Saúde pública é considerado um dos maiores problemas do Brasil, segundo um levantamento do Instituto Paraná Pesquisas, divulgado na última segunda-feira (2). Melhorar o acesso à saúde de qualidade passa por diversos caminhos e um deles, certamente, é garantir alimentação saudável à população, sobretudo a mais vulnerável. É neste sentido que um projeto de revitalização na periferia do Equador se destaca. Apelidado de “beco sustentável”, a iniciativa introduziu hortas comunitárias orgânicas, entre outras ações, para melhorar a qualidade de vida local.
Ter fácil acesso a alimentos frescos e livres de agrotóxicos tornou-se quase impossível no contexto urbano. O custo da produção orgânica é tão alto que dificilmente é vendido nos mercados e sacolões das periferias. Em contraposição a este cenário, o cultivo de hortas tem sido mais comum. No caso do “beco sustentável”, o plantio urbano se soma a um sistema de captação e filtragem de água da chuva e técnicas de regeneração do solo para combater a erosão em terrenos inclinados.
Tais iniciativas foram introduzidas pelos moradores do bairro de Guápulo, em Quito. As moradias autoconstruídas, passagens irregulares e adensamento não planejado criam um cenário familiar aos brasileiros. Mas, antes onde se via somente construções precárias, hoje é palco de um laboratório de soluções ecológicas, sendo o primeiro projeto piloto de bairro sustentável da cidade.
“Este piloto demonstra que qualquer comunidade, independentemente da classe social, pode adotar estratégias passivas para a sustentabilidade. Além disso, o projeto promove o desenvolvimento econômico local por meio da geração de produtos na vizinhança, hortas urbanas, estratégias eficazes de gestão de resíduos para a criação de composto para jardins e o uso de tintas à base de terra e pigmentos naturais para minimizar o impacto ambiental. Iniciativas de educação comunitária capacitam os moradores com práticas sustentáveis e ajudam a desenvolver a capacidade local”, resume o coletivo especializado em arquitetura, design, urbanismo e construção por trás da iniciativa, o RAMA estudio.
Beco sustentável
A fase inicial do projeto do Beco sustentável (ou “Sustainable Alleys”) incluiu a instalação de painéis solares para aproveitar energia renovável, filtros biológicos para captação de água da chuva e reutilização de água não potável. Também foram instalados 200 m² de telhados verdes para melhorar o controle térmico das residências.

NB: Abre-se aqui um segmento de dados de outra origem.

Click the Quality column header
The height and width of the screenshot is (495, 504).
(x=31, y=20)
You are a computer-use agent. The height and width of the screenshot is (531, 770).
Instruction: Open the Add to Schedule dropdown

Para melhorar a aparência do bairro, foram pintados 3.240 m² de fachadas deterioradas com pigmentos à base de terra. A iniciativa ainda reabilitou um edifício de adobe de 30 anos para habitação coletiva, transformando 700 m² em nove unidades residenciais, duas oficinas e um comércio local.
Segundo o RAMA estudio, o processo envolveu a colaboração com profissionais treinados em permacultura, que ministraram oficinas práticas para orientar a comunidade em compostagem, seleção de sementes, projeto de sistemas de irrigação e construção de canteiros.
O RAMA estudio afirma que, em última análise, o objetivo é melhorar as condições de vida imediatas e estabelecer um modelo replicável de sustentabilidade para bairros em todo o Equador. De fato, as intervenções de fácil implementação e replicação garantiram um prêmio de arquitetura ao escritório.
Arquitetura ecosocial
O “Sustainable Alleys” foi um dos 26 premiados no Ammodo Architecture Awards 2025, que reconhece a arquitetura social e ecologicamente responsável. O projeto arquitetônico foi selecionado, na categoria Engajamento Social, entre 168 inscrições de mais de 60 países.
A Ammodo é uma fundação que promove e apoia a arte, a ciência e a arquitetura. Destacando a diversidade do pensamento arquitetônico contemporâneo, os premiados variam de escritórios renomados a coletivos de base que atuam em contextos urbanos e rurais. Em comum, os projetos demonstram como a arquitetura pode contribuir para a recuperação de sistemas ecológicos e o fortalecimento de comunidades. Cada contemplado recebe entre € 10.000 e € 150 mil para o desenvolvimento de novos projetos.
O RAMA estudio afirma que o valor do prêmio será investido na criação de um espaço sustentável e inclusivo, com áreas verdes, lazer infantil e programação cultural. O projeto visa fortalecer a convivência comunitária, valorizar talentos locais e promover práticas ecológicas replicáveis em outros bairros.